> _What to do_
1. In the article on car maintenance during auto loan default, rewrite the passage from "The good news" up to and including "difficult financial time.", substituting "challenging" for "difficult".
2. In the article on car maintenance during auto loan default, what example is given of extending the loan repayment term?

> _Text section_
▬▬▬▬▬▬

How to Handle Car Maintenance and Repairs When Facing Auto Loan Default[yoast-breadcrumb]
How to Handle Car Maintenance and Repairs When Facing Auto Loan Default
Falling behind on your car payments can be scary. You may be worried about your credit score or even losing your vehicle. But even if you’re facing auto loan default, you still need to keep up with maintenance and repairs to keep your car running safely.
The good news is, there are things you can do to take care of your car while also getting your payments back on track. Here’s what you need to know about handling car maintenance and repairs during this difficult financial time.
Communicate with Your Lender
The first step is to contact your auto loan lender and explain your situation. Let them know you’re having trouble making payments but want to work out a solution. Many lenders are willing to make arrangements, such as temporarily reducing or deferring payments, to avoid default.
Be honest about your financial circumstances — for example, if you lost your job or had unexpected medical bills. Provide documentation if required. Lenders want to get repaid, so they have an incentive to work with borrowers who are communicating openly and making an effort.
You may also ask about hardship programs or loan modifications. For example, extending the repayment term from 60 to 72 months will lower your monthly payment. Just keep in mind that you’ll pay more interest over the life of the loan.
Prioritize Essential Repairs
While you’re working on getting current with your lender, you also need to keep your car in safe working order. But stick to only essential maintenance and repairs during this time — things like oil changes, new brake pads or battery replacement.
Push back or skip discretionary expenses like premium sound systems or cosmetic upgrades. You need to conserve cash for items that impact drivability and safety.
Also be diligent about DIY maintenance like checking fluids, tire pressure and filters. This can save you money since you won’t pay labor costs.
Ask Your Mechanic About Payment Plans
What if an essential repair pops up that you just can’t afford, like a failed transmission? First call around to compare quotes from different mechanics. Often independent shops offer lower rates than dealerships.
Before you schedule the work, ask if the shop is willing to accept payments over time. For example, you may be able to pay $200 per month for a few months until the $800 transmission rebuild is paid off. This can make a big repair feel more manageable.
Use a Credit Card Strategically
Another option is to charge the repair to a credit card, then pay it off slowly. This route only works if you have available credit — don’t max out cards or miss payments.
A credit card is also useful for smaller, unexpected issues like a flat tire or dead battery. Just be sure to pay off the balance promptly.
Consider an Auto Repair Loan
There are companies like RepairPal and AutoMD that offer loans specifically for car repairs, which may have lower interest rates than credit cards. You provide details about the repair and your income, and could get approved for several thousand dollars.
The loan is paid directly to the repair shop, and you repay the lender in fixed monthly installments like a regular auto loan. Be sure to compare all terms and fees first.

▬▬▬▬▬▬

> _Data shown_
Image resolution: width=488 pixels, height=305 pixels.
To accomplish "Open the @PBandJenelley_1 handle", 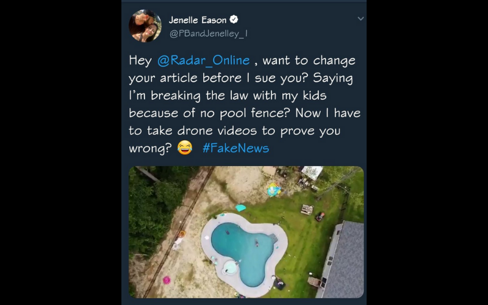I will 209,34.
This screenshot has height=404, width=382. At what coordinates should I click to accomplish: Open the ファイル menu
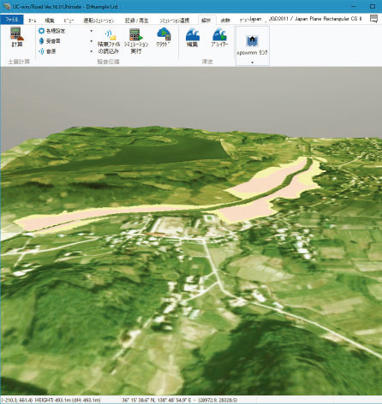(12, 20)
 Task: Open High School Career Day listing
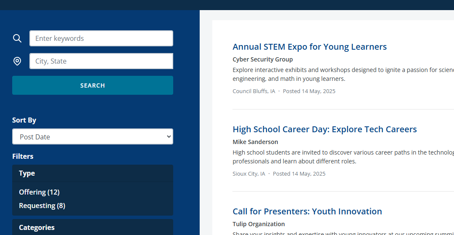tap(325, 129)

▬▬▬▬▬▬

> _Per-task answers_
1.
The good news is, there are things you can do to take care of your car while also getting your payments back on track. Here’s what you need to know about handling car maintenance and repairs during this challenging financial time.

2. Extending the repayment term from 60 to 72 months.